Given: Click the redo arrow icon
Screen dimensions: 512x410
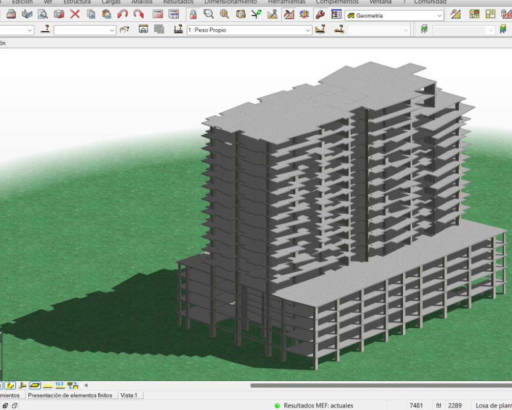Looking at the screenshot, I should point(138,14).
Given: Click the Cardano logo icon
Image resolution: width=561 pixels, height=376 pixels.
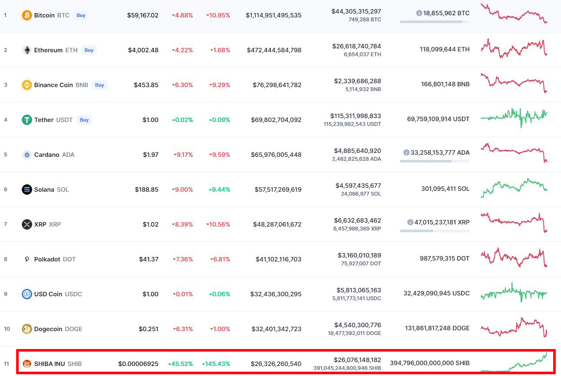Looking at the screenshot, I should pyautogui.click(x=27, y=155).
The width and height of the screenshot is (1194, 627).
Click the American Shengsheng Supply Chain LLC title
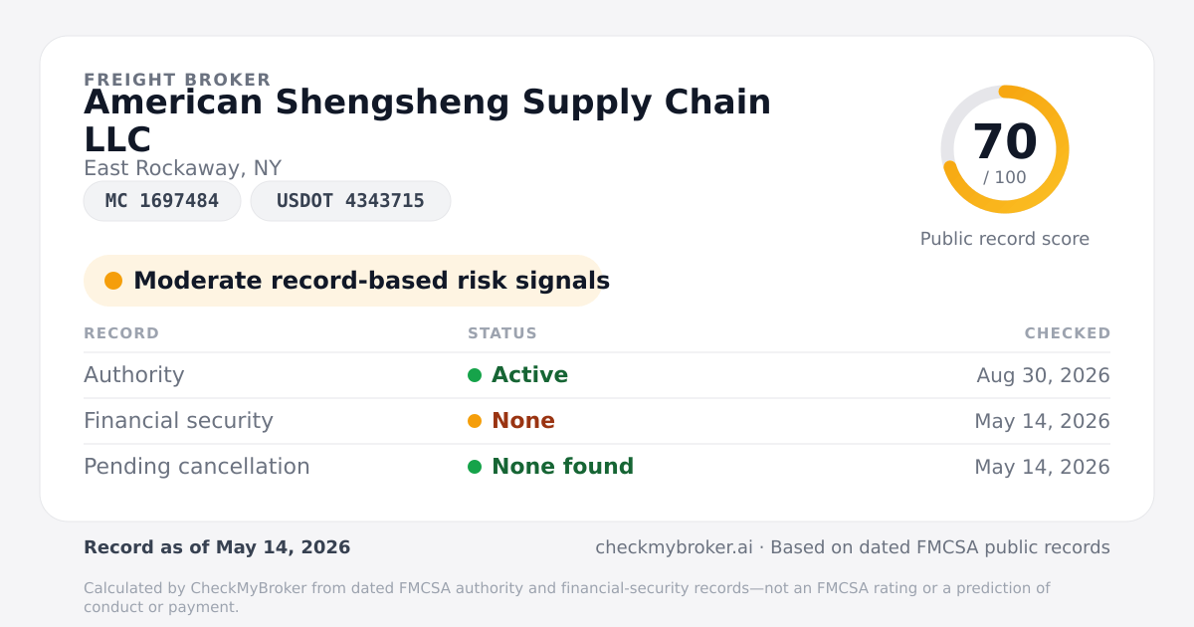point(428,120)
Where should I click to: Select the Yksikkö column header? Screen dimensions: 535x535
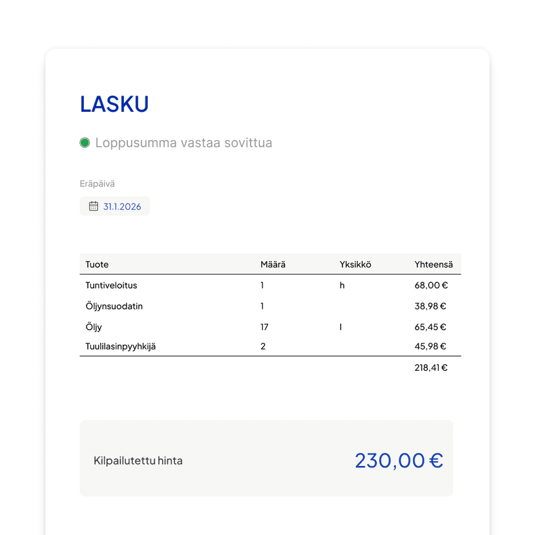point(354,264)
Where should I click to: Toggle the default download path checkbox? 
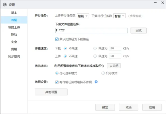57,39
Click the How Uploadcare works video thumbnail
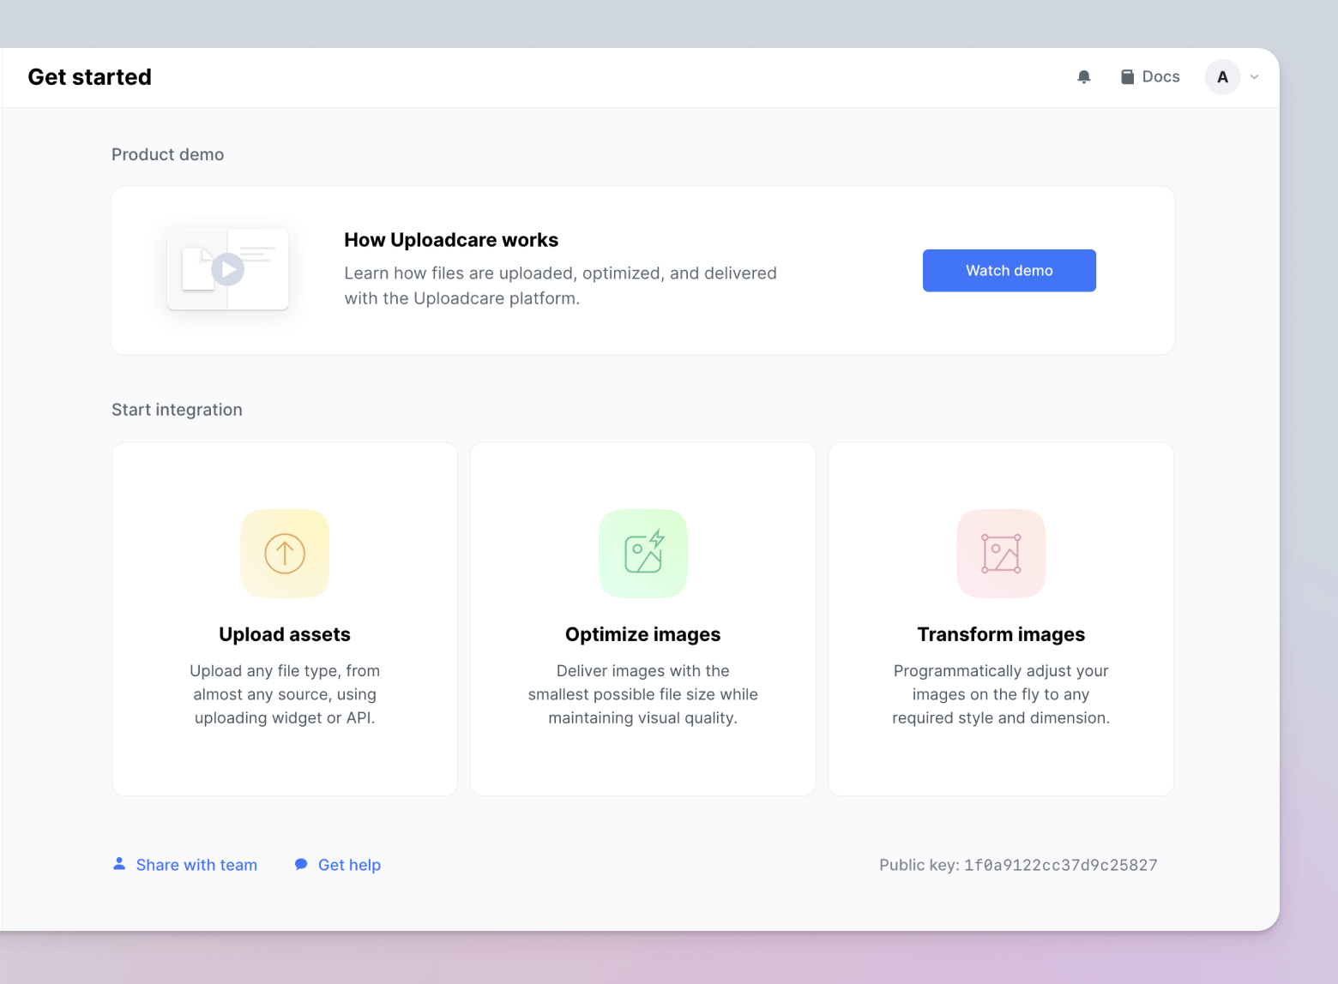The width and height of the screenshot is (1338, 984). click(x=227, y=268)
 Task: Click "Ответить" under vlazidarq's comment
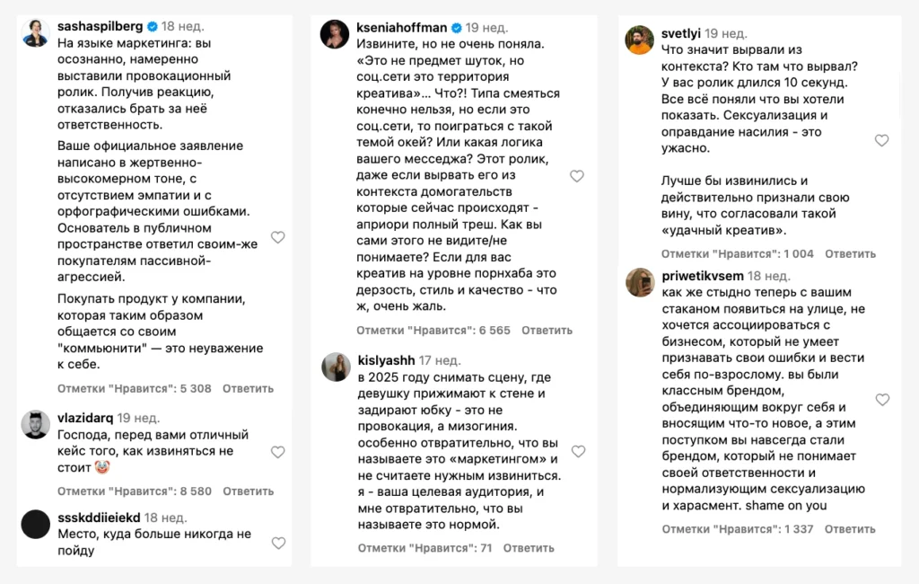[x=248, y=491]
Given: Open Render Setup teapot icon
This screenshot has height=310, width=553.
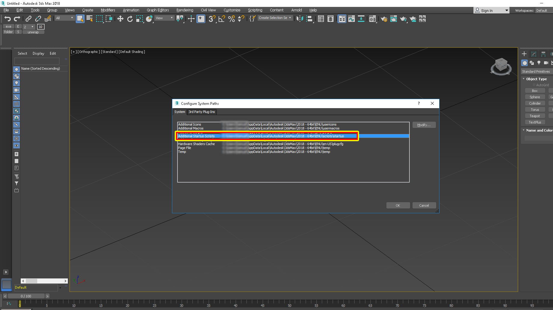Looking at the screenshot, I should coord(384,19).
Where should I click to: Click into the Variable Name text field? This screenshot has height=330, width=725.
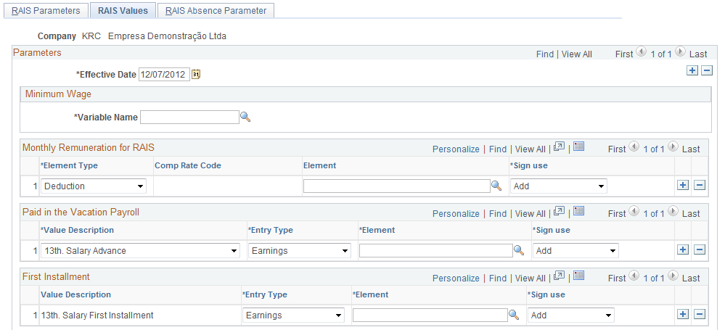[x=190, y=117]
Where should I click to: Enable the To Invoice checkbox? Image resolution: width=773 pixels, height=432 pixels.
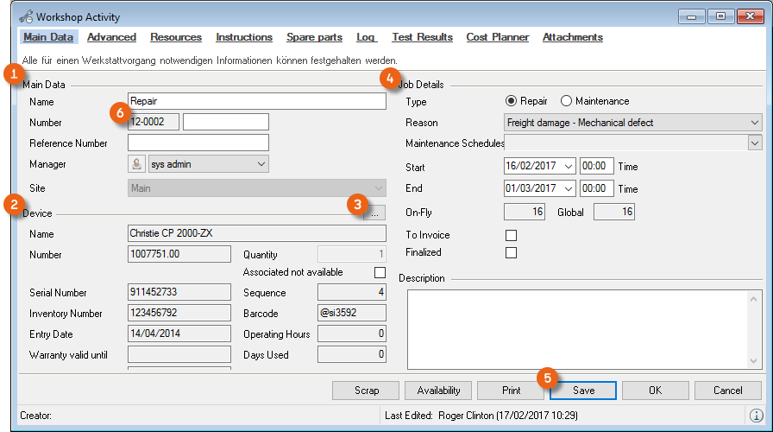(x=511, y=235)
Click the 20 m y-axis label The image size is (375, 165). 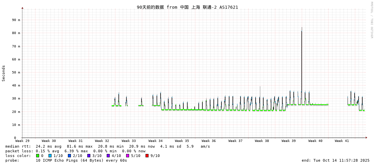16,112
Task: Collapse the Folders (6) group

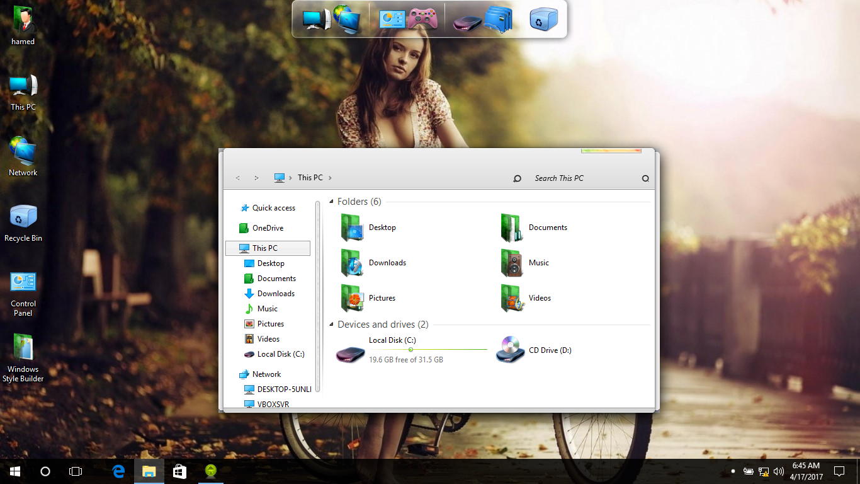Action: tap(332, 202)
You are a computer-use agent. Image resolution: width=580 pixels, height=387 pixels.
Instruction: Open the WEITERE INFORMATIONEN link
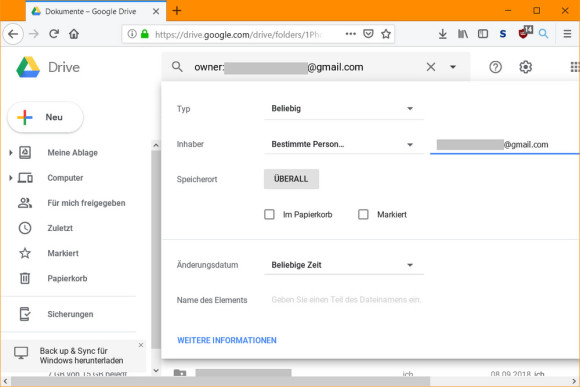click(x=227, y=340)
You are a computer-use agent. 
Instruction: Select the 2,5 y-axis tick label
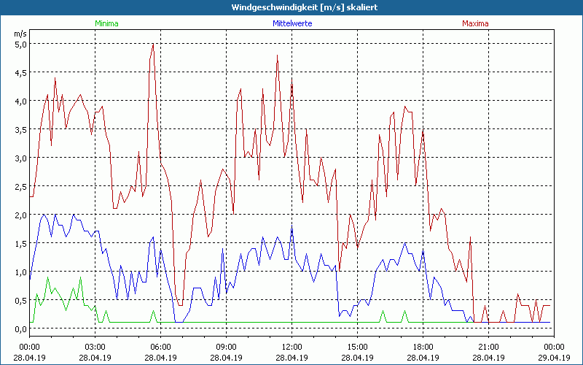click(x=20, y=186)
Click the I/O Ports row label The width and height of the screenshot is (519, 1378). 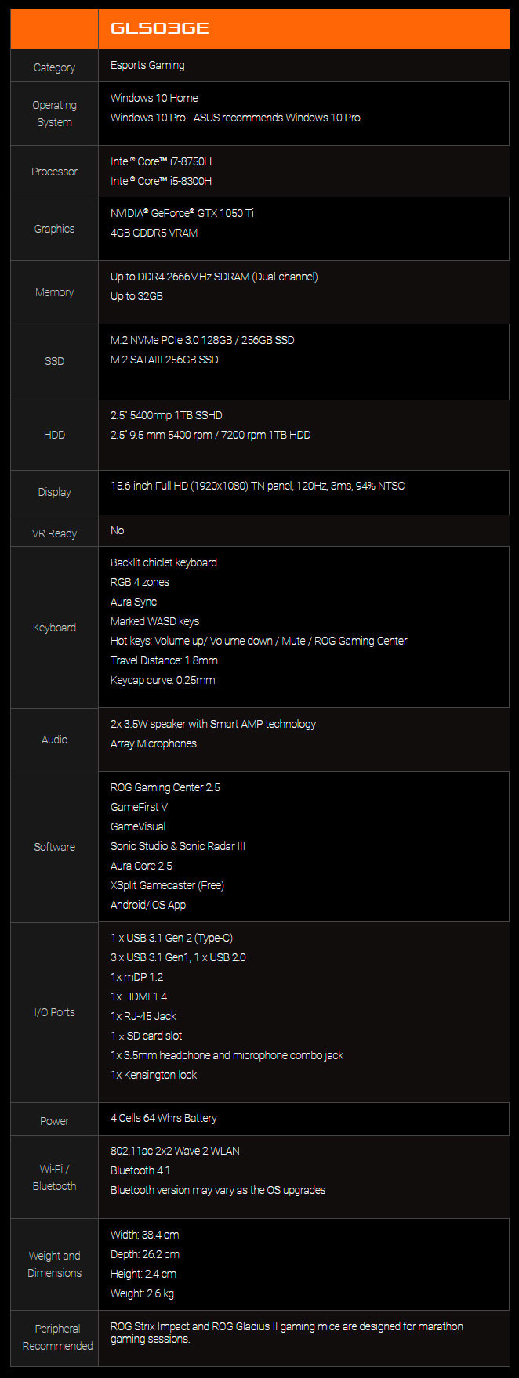pos(54,1012)

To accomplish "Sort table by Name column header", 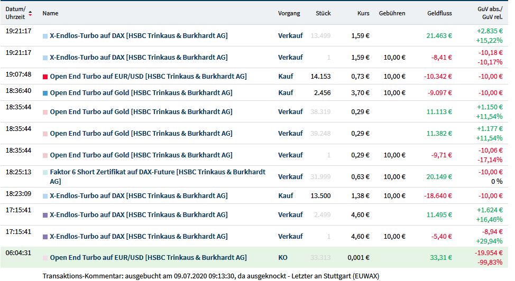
= = =
» **What to do**
Begin at the first line of the data above and repeat each line exactly, stopping after the line containing "Given: Click the Cardano logo icon". Omit the pictures.

» **Response**
Given: Click the redo arrow icon
Screen dimensions: 512x410
Looking at the screenshot, I should point(138,14).
Given: Click the Cardano logo icon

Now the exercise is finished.